### Exercise directions
The answer must consist solely of the lines below starting at the one containing "Click the TopList tab icon" and ending at the one containing "Given: Select the L(8) size column header", repeated exactly, with both ends included and all pictures omitted.

### Entries shown
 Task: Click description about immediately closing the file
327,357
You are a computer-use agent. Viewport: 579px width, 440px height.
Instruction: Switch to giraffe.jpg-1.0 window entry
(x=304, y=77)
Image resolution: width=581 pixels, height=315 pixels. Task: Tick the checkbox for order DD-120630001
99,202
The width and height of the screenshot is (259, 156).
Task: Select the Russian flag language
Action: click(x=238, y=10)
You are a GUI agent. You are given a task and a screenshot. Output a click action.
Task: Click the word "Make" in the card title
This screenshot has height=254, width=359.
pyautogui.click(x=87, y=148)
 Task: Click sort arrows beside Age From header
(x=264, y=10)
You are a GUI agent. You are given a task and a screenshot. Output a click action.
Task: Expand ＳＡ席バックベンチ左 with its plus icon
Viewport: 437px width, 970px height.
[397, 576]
...
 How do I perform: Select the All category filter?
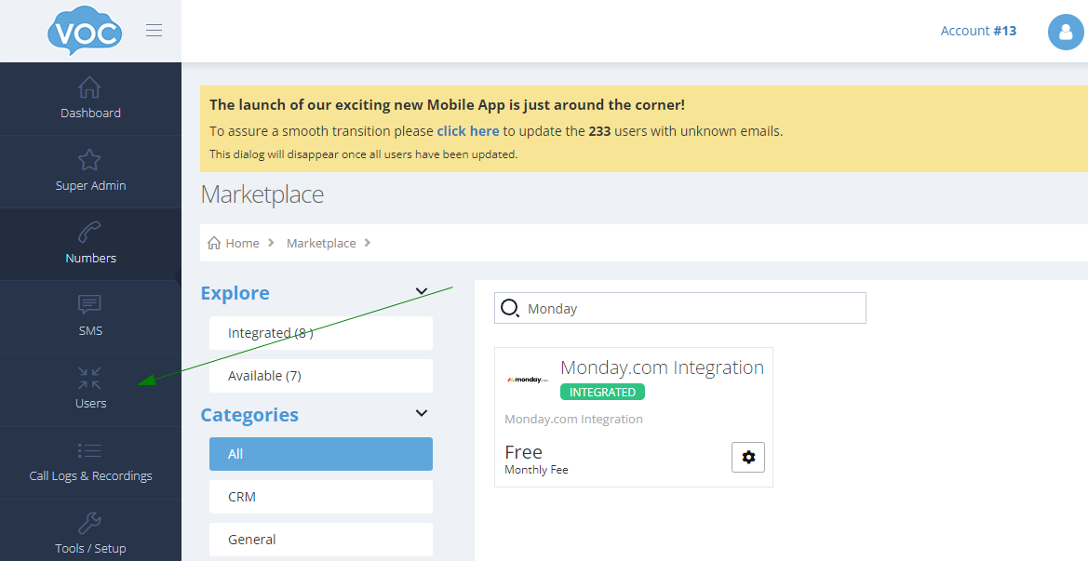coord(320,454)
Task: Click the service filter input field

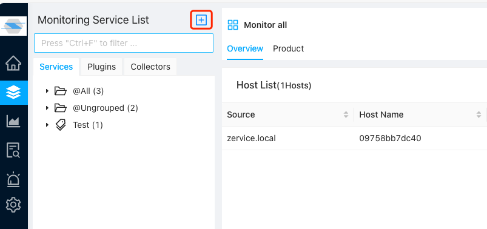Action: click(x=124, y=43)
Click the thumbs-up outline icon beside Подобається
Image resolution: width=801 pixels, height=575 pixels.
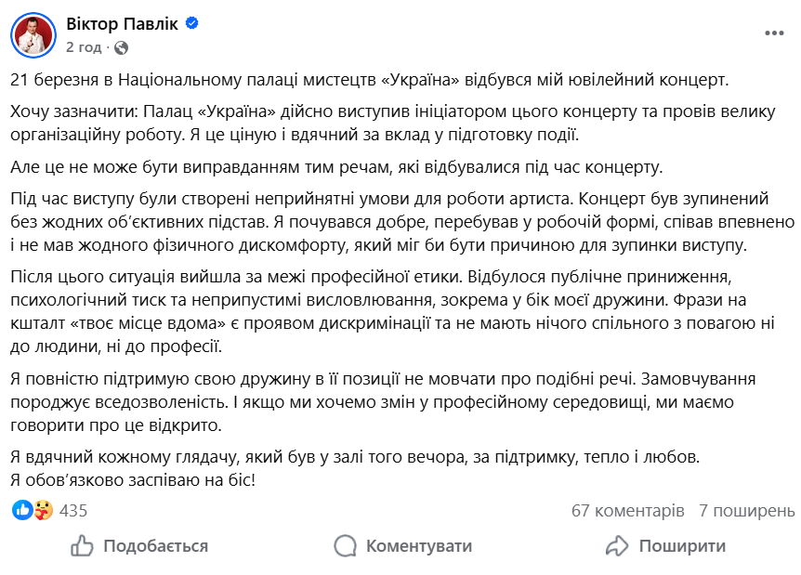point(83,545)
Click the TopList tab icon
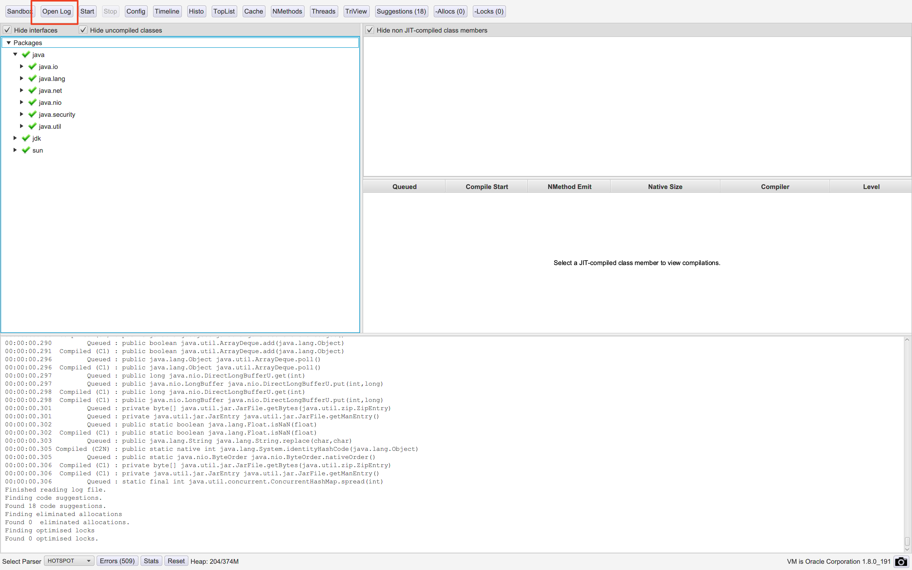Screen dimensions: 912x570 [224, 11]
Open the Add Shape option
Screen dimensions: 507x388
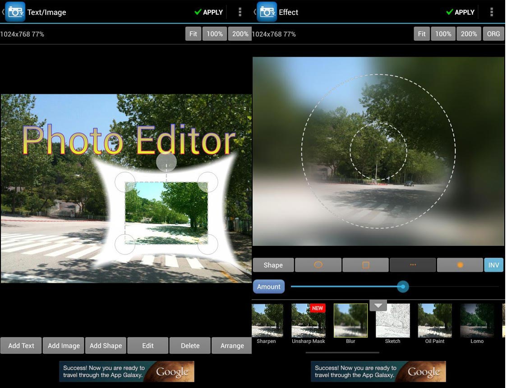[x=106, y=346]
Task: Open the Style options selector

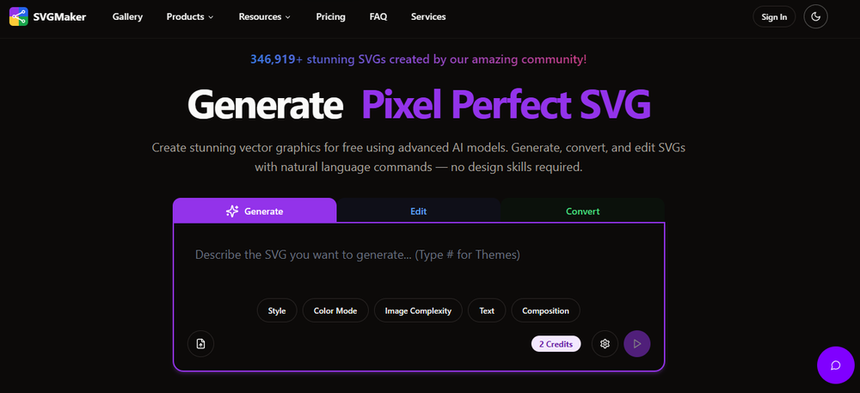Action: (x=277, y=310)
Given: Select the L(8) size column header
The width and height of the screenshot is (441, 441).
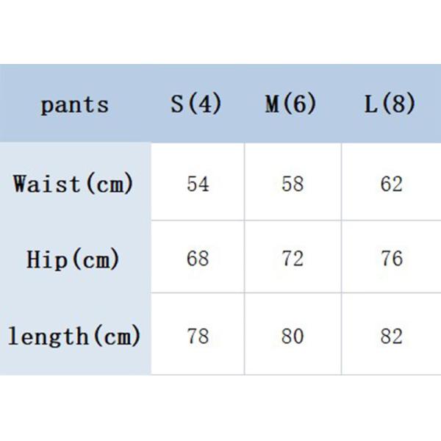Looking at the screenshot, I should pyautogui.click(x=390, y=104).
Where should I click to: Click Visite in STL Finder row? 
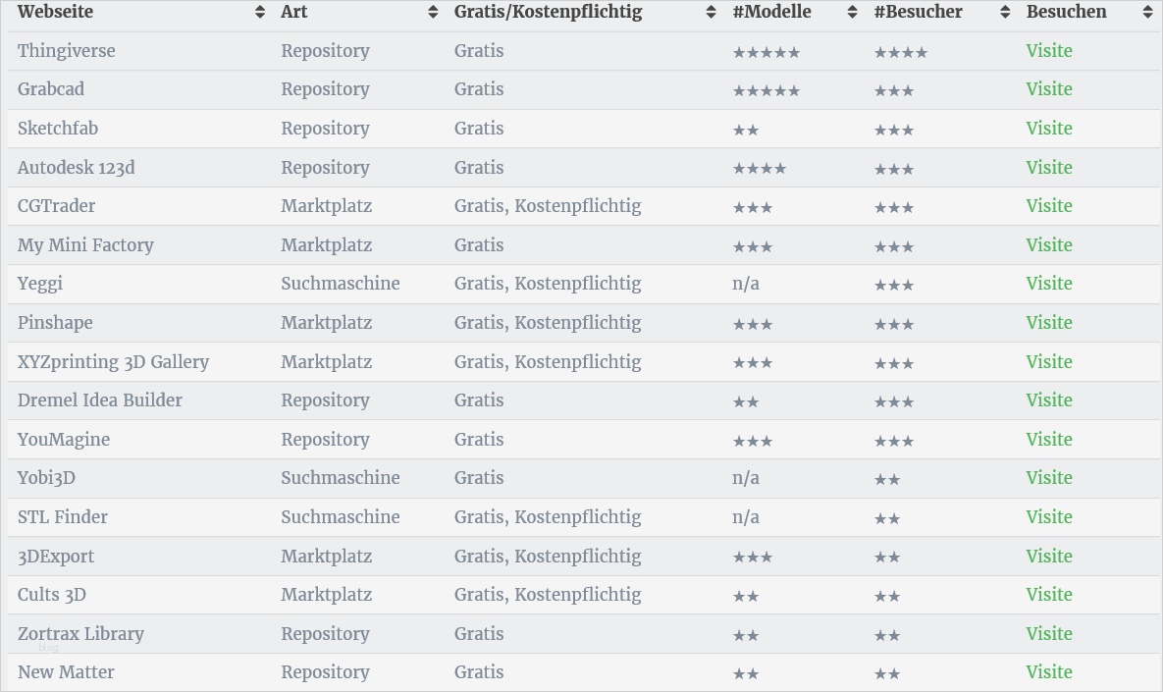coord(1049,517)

### Result
Click the TopList tab icon
Screen dimensions: 912x570 [224, 11]
Open the Add Shape option
Screen dimensions: 507x388
[x=106, y=346]
Task: Open the Style options selector

Action: (x=277, y=310)
Given: Select the L(8) size column header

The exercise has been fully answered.